Two major celebrity cases have recently come to an end, and in both cases, victory went to the defendant. Sportscaster Erin Andrews and sports entertainer (WWE’s preferred term for “pro wrestler”) Hulk Hogan (whose real name is Terry Bollea) have won cases regarding the invasion of their privacy and the publication of personal content online. But while the money awarded will certainly be seen as a benefit, the damage has already been done to their personal lives and careers—especially for Hogan.
If you’re somehow still not familiar with Erin Andrews’ peephole video, Erin Andrews won her case against a Mariott hotel in Nashville, Tennessee where her stalker, Michael David Barrett, was able to record her in a state of undress through her hotel room door’s peephole in 2008; Barrett then uploaded the videos online. Andrews had asked for $75 million from the hotel, citing negligence and emotional distress; after all, about 17 million people are believed to have seen it. The reporter was awarded $55 million by the jury, less than what she asked for, with about $28 million coming from Barrett and around $26 million coming from the Mariott.
More recently, the case of Hulk Hogan’s sex tape, which was against blog network Gawker, finally came to a close, and it did so overwhelmingly in Hogan’s favor. The man best known for telling children of the ’80s to take their vitamins and say their prayers sued Gawker after they uploaded a tape showing Hogan having sex with the then-wife of his then-best friend, Todd Clem, better known as radio personality Bubba the Love Sponge. While this wasn’t an affair—Hogan actually had Clem’s consent—Hogan didn’t know he was being filmed. Requesting $100 million, Hogan got that and then some; the jury, apparently all Hulkamaniacs, awarded him $115 million plus an additional $25 million in punitive damages.
While both cases will add to the winners’ net worth, Hogan clearly came out the bigger winner of his case, having won $40 million above what he asked for, compared to Erin Andrews who got $20 million less than her asking amount.

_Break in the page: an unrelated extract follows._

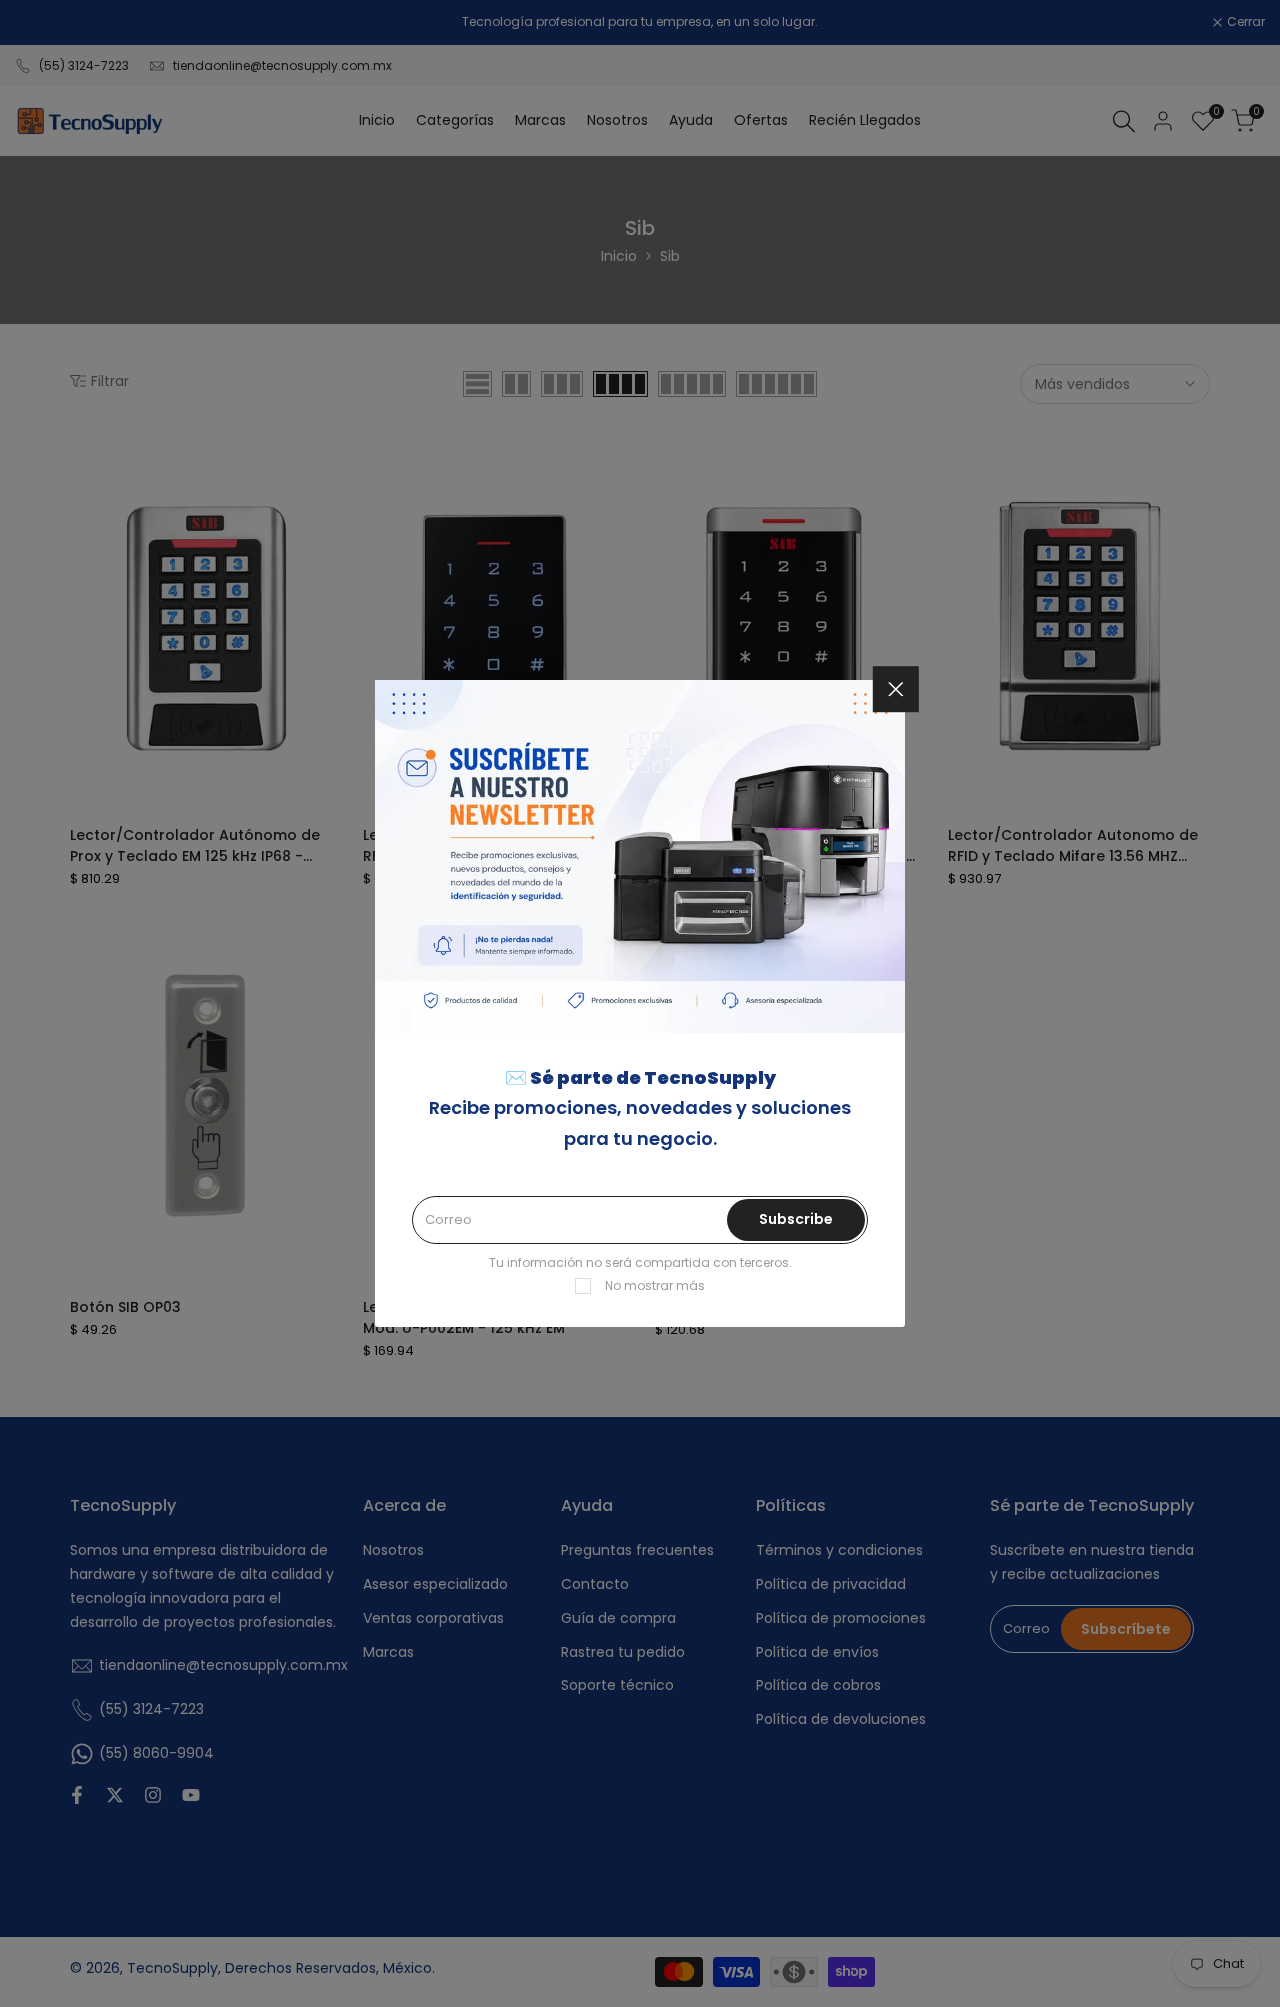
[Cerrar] (896, 689)
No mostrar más (655, 1285)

However, Andrews can say that she’ll have an easier time moving forward, with or without the money, as she’s still employed by both Fox and Dancing with the Stars while Hogan was fired from WWE, where he served as an ambassador, after racist remarks he made on the tape were made public. Several suggestions have been made about how this previously unseen part of the tape was leaked, including a belief that Gawker itself did it to gain sympathy by making Hogan look bad before the trial; if this is the case, it backfired, as it only further proved that Hogan didn’t know he was being filmed.
Despite what many people believe, the disparity between the reward amounts likely has nothing to do with differences in gender but rather in nature and location. One analyst suggested Hogan received more because his case was against a media company, which would be the target of greater disgust from the jury and general public in comparison to a stalker and a single hotel. That may seem backwards—stalking is a pretty big deal and Andrews believes the hotel may have helped Barrett set up the cameras—but public opinion is huge, especially in celebrity cases.